Abstract
Abstract
The Hubble Space Telescope Imaging Spectrograph (STIS) is a powerful tool for high spectral resolution ultraviolet (UV; 1150–3200 Å) studies of bright cosmic sources. However, achieving the superb wavelength precision inherent in its UV echelle channels is hampered by subtle camera distortions that are not fully compensated for by the CALSTIS pipeline. The systematics arise from the low-order (n = 2) bivariate polynomial dispersion model employed in the echellegram processing. The formulation does remarkably well given its simplicity (only seven terms in the current implementation), but cannot account for apparent higher frequency undulations in the STIS spectral images. Previous correction schemes have built elaborate distortion maps, with up to thirty-six terms, operating on the individual echelle orders in the pipeline “x1d” file, prior to merging the orders.

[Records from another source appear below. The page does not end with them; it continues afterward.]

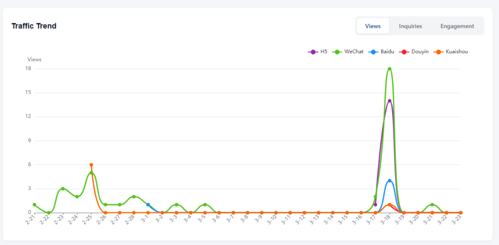The height and width of the screenshot is (245, 499).
Task: Click WeChat data point on 3-3
Action: [176, 205]
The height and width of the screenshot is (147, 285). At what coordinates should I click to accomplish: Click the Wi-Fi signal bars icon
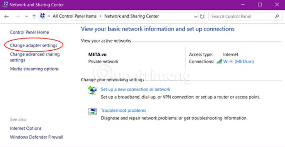point(219,61)
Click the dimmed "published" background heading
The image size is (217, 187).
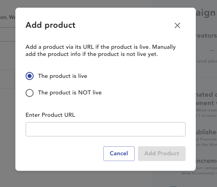(x=206, y=132)
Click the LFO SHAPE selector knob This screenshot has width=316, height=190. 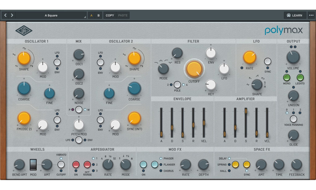tap(256, 84)

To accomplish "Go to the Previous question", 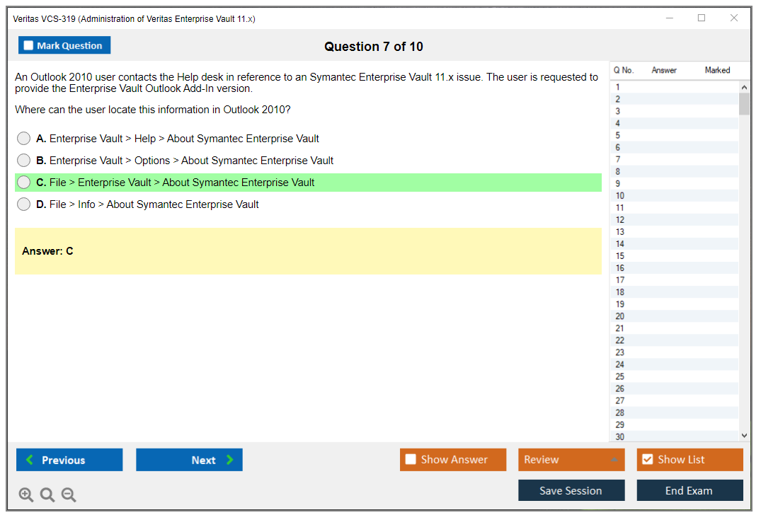I will click(x=69, y=460).
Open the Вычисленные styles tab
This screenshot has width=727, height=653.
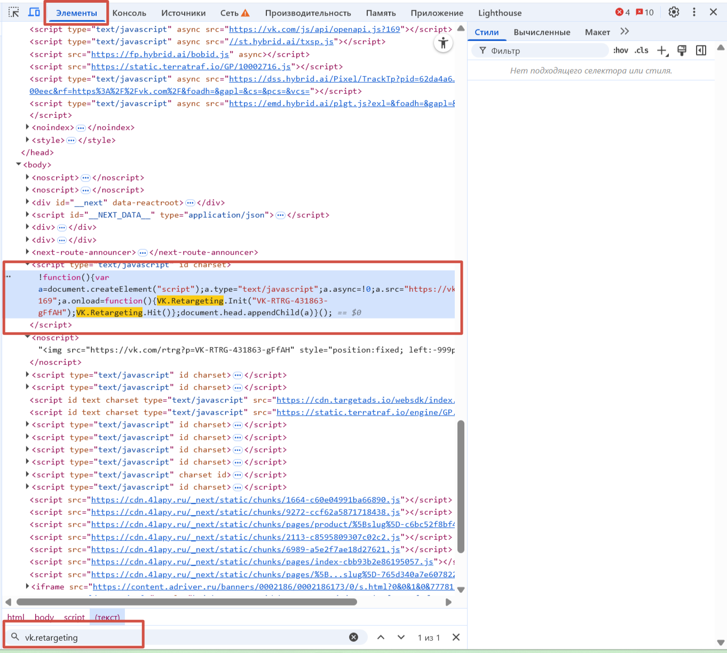pyautogui.click(x=542, y=32)
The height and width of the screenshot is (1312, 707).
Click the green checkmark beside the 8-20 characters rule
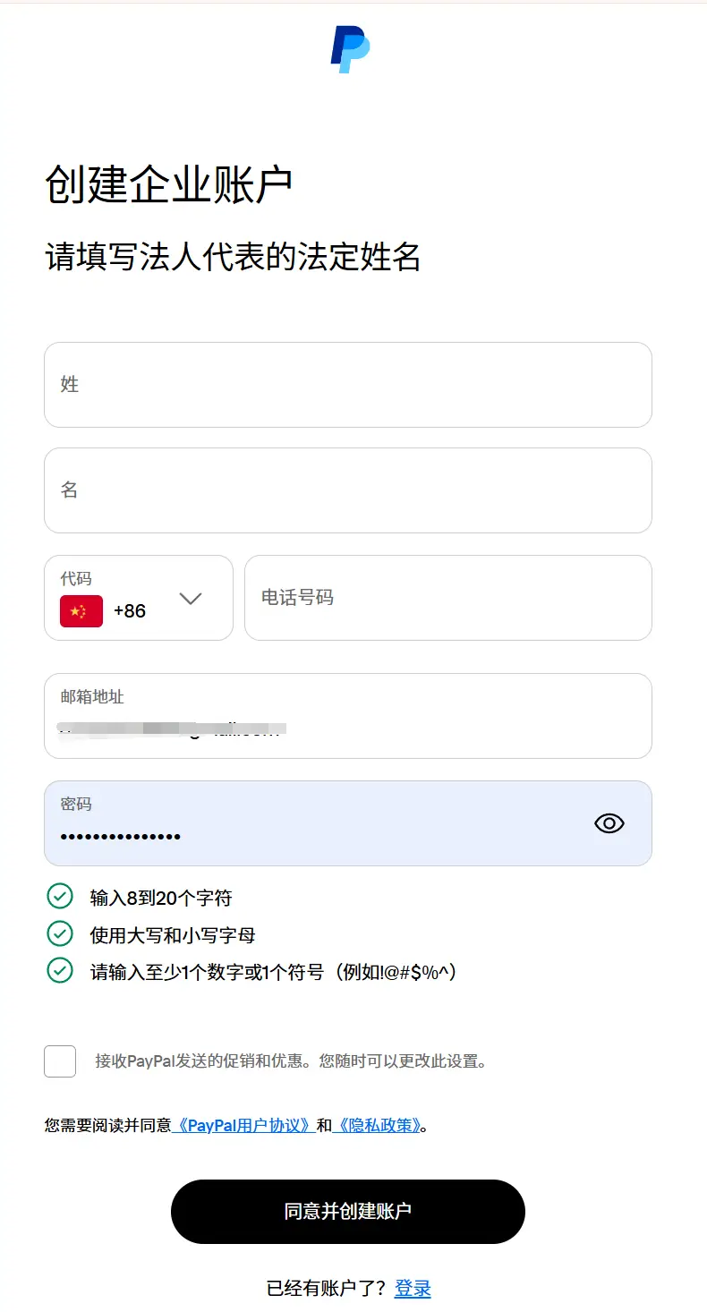tap(59, 895)
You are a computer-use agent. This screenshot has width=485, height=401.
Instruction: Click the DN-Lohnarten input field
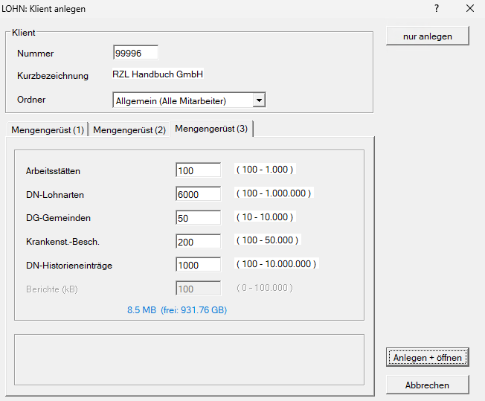[198, 193]
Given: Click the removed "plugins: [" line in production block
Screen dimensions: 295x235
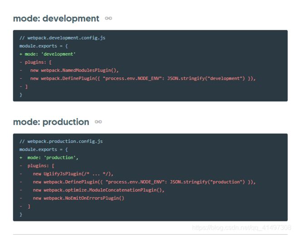Looking at the screenshot, I should coord(37,166).
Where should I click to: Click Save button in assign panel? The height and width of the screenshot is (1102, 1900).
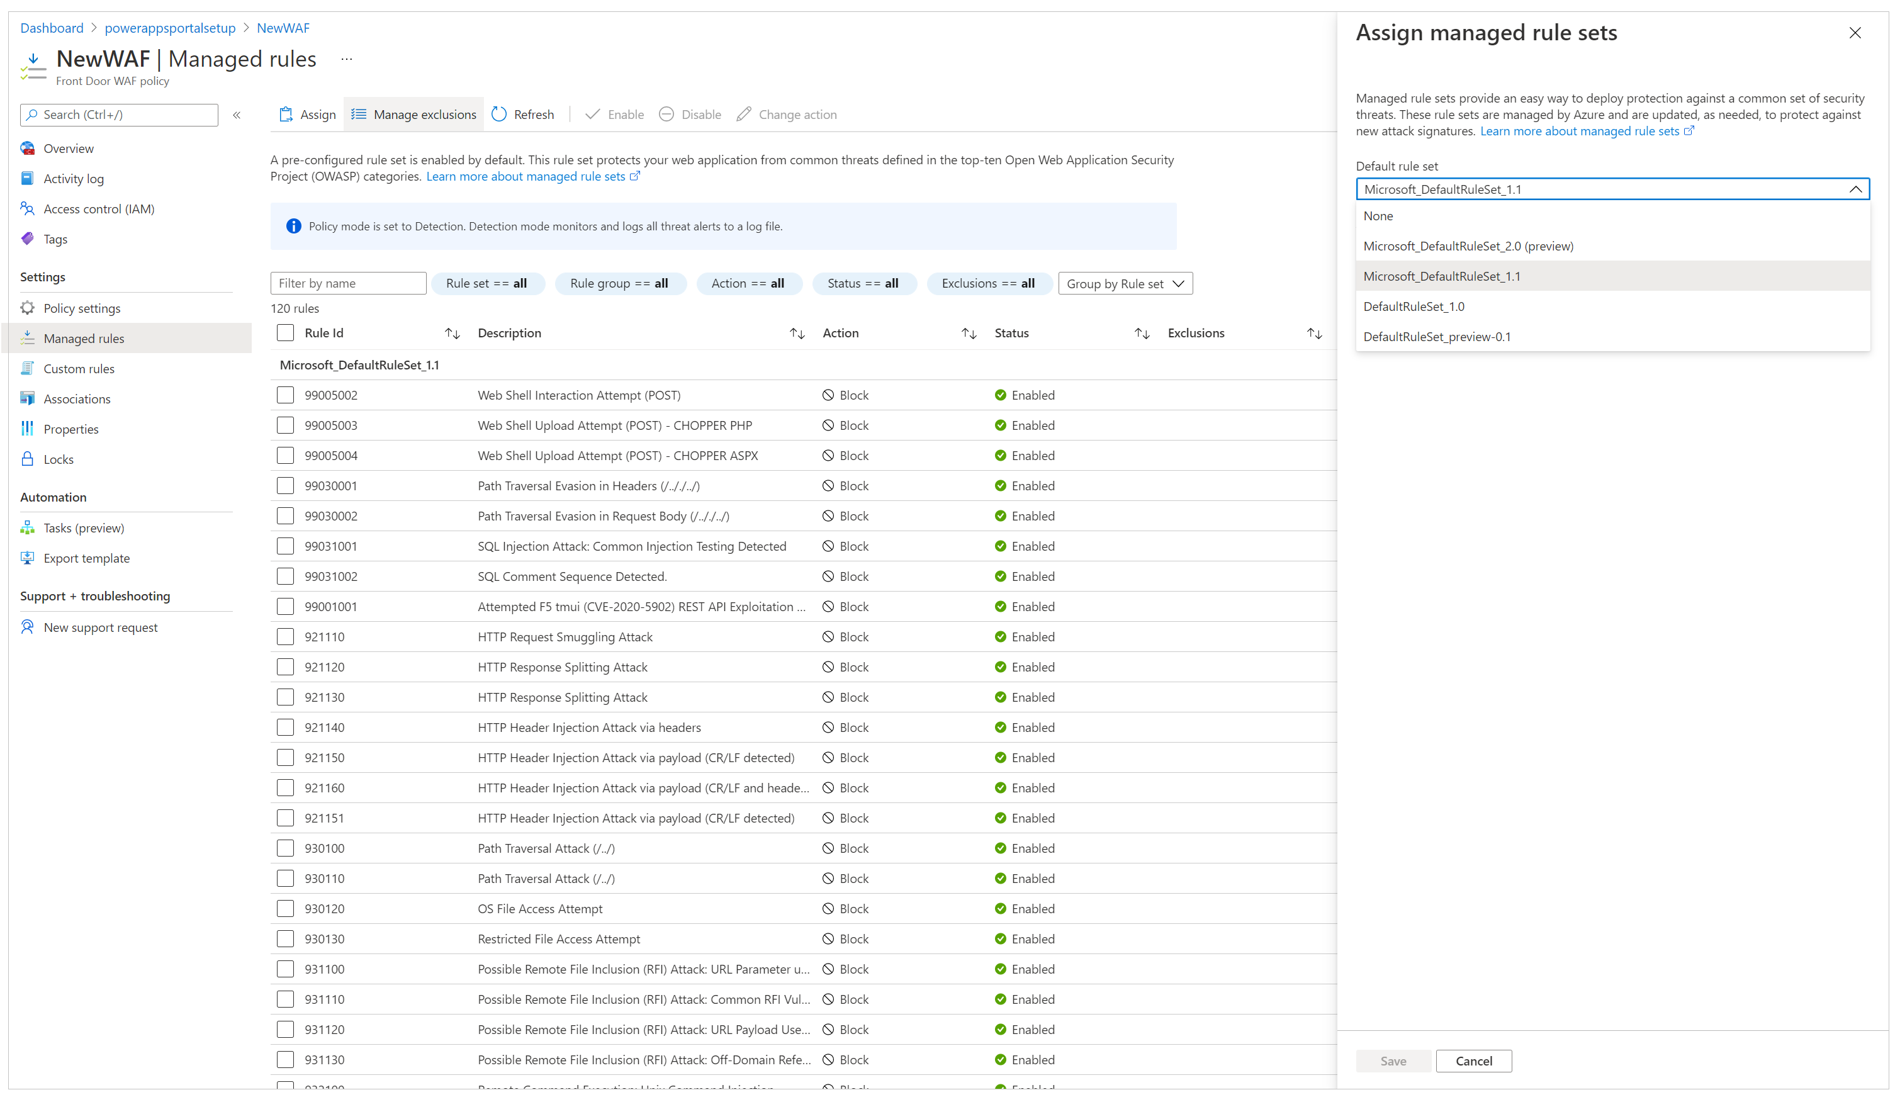coord(1393,1060)
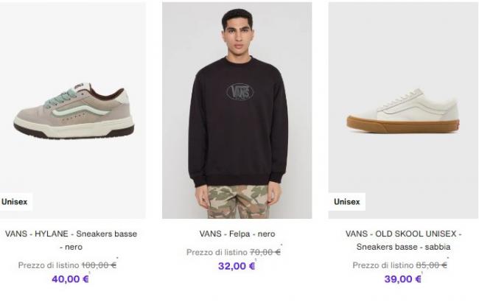
Task: Click the 32,00 € sale price
Action: point(237,266)
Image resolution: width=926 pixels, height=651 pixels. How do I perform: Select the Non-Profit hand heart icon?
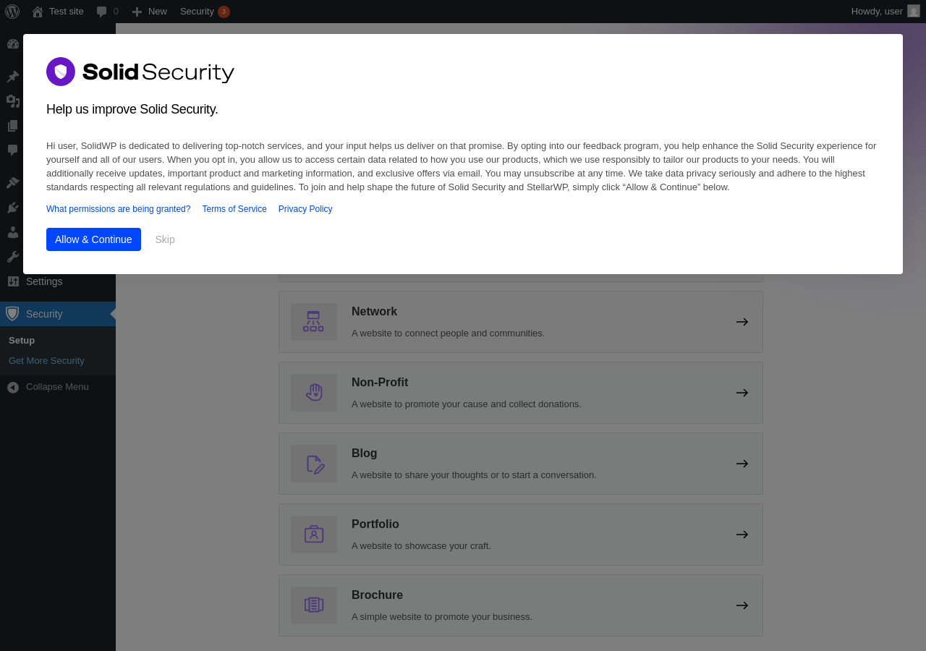(313, 393)
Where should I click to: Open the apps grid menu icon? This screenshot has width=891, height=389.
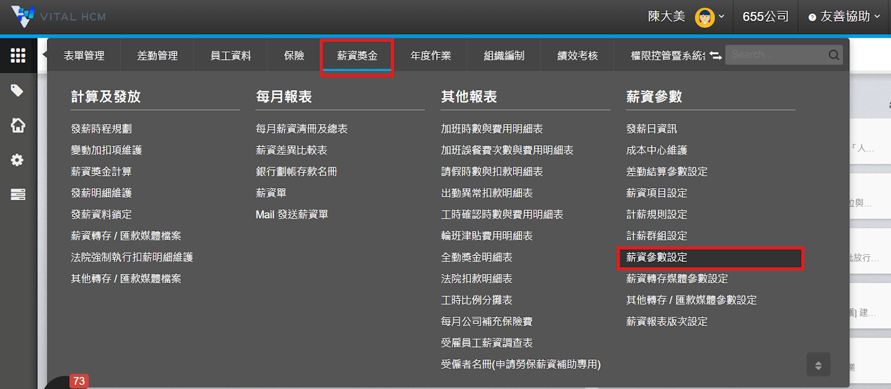coord(18,55)
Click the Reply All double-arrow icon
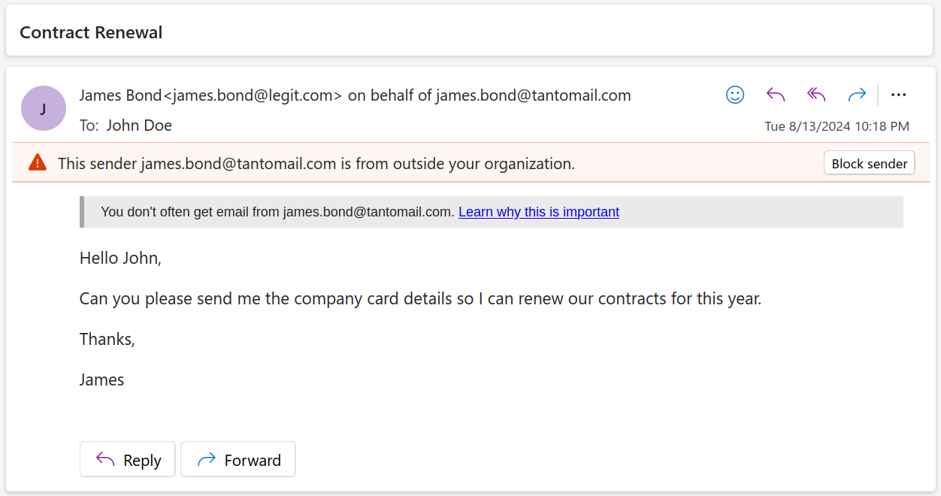This screenshot has width=941, height=496. (x=816, y=95)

There is, however, a more straightforward, although partial, solution: a polynomial formula in the wavelength domain applied to the order-merged spectrum; just n = 3 for most of the STIS settings, although up to n = 5 for a few of the more recalcitrant ones.
Funder
Space Telescope Science Institute
Publisher
American Astronomical Society
Subject
Space and Planetary Science,Astronomy and Astrophysics
Cited by
2 articles.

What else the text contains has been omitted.